■ DIRECTIONS ■
Exactly the lines from the one containing "Task: Jump to the manual's home page" through the end of the data below are to be reproduced, and nothing besides them.

■ EXERCISE MATERIALS ■
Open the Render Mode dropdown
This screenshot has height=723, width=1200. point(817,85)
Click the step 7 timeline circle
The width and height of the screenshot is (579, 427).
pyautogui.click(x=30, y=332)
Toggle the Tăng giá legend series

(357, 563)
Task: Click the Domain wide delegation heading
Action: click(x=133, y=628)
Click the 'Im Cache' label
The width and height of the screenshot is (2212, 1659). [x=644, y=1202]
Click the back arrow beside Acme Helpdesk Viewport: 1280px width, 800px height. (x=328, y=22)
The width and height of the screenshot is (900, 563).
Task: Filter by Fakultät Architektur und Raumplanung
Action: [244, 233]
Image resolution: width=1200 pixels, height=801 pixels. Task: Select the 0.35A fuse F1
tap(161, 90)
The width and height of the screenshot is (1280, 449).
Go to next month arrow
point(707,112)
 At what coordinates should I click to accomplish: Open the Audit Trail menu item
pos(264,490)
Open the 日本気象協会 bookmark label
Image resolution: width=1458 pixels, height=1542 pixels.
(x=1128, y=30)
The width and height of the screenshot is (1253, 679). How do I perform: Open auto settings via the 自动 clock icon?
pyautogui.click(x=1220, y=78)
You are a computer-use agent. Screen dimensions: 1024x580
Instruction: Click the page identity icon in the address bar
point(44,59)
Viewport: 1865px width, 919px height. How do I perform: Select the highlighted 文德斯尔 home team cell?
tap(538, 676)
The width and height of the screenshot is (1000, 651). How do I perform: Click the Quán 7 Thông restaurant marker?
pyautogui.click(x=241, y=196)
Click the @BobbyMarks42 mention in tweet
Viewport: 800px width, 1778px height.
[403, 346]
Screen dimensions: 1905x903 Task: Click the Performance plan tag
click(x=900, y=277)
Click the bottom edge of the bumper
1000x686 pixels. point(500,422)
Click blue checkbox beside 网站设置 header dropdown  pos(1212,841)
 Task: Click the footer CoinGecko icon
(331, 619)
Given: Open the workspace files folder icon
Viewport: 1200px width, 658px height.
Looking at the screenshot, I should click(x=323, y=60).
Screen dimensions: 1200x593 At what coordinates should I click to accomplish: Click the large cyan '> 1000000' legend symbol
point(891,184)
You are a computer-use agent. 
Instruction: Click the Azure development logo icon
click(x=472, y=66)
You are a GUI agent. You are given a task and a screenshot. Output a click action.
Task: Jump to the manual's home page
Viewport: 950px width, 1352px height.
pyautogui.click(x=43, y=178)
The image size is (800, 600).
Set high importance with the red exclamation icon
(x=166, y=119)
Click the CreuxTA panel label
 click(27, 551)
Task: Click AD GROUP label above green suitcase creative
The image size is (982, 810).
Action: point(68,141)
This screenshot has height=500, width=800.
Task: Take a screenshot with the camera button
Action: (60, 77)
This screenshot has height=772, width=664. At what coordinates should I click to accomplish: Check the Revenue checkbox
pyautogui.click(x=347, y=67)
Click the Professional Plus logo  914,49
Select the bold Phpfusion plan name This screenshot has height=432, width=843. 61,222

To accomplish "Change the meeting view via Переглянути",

■ RESULT OF THE EXERCISE ■
Task: Jump to the manual's home page
Viewport: 950px width, 1352px height.
pyautogui.click(x=43, y=178)
The image size is (800, 600).
Set high importance with the red exclamation icon
(x=166, y=119)
Click the CreuxTA panel label
 click(27, 551)
Task: Click AD GROUP label above green suitcase creative
The image size is (982, 810).
Action: point(68,141)
This screenshot has height=500, width=800.
Task: Take a screenshot with the camera button
Action: (60, 77)
This screenshot has height=772, width=664. At what coordinates should I click to accomplish: Check the Revenue checkbox
pyautogui.click(x=347, y=67)
Click the Professional Plus logo  914,49
Select the bold Phpfusion plan name This screenshot has height=432, width=843. 61,222

To accomplish "Change the meeting view via Переглянути",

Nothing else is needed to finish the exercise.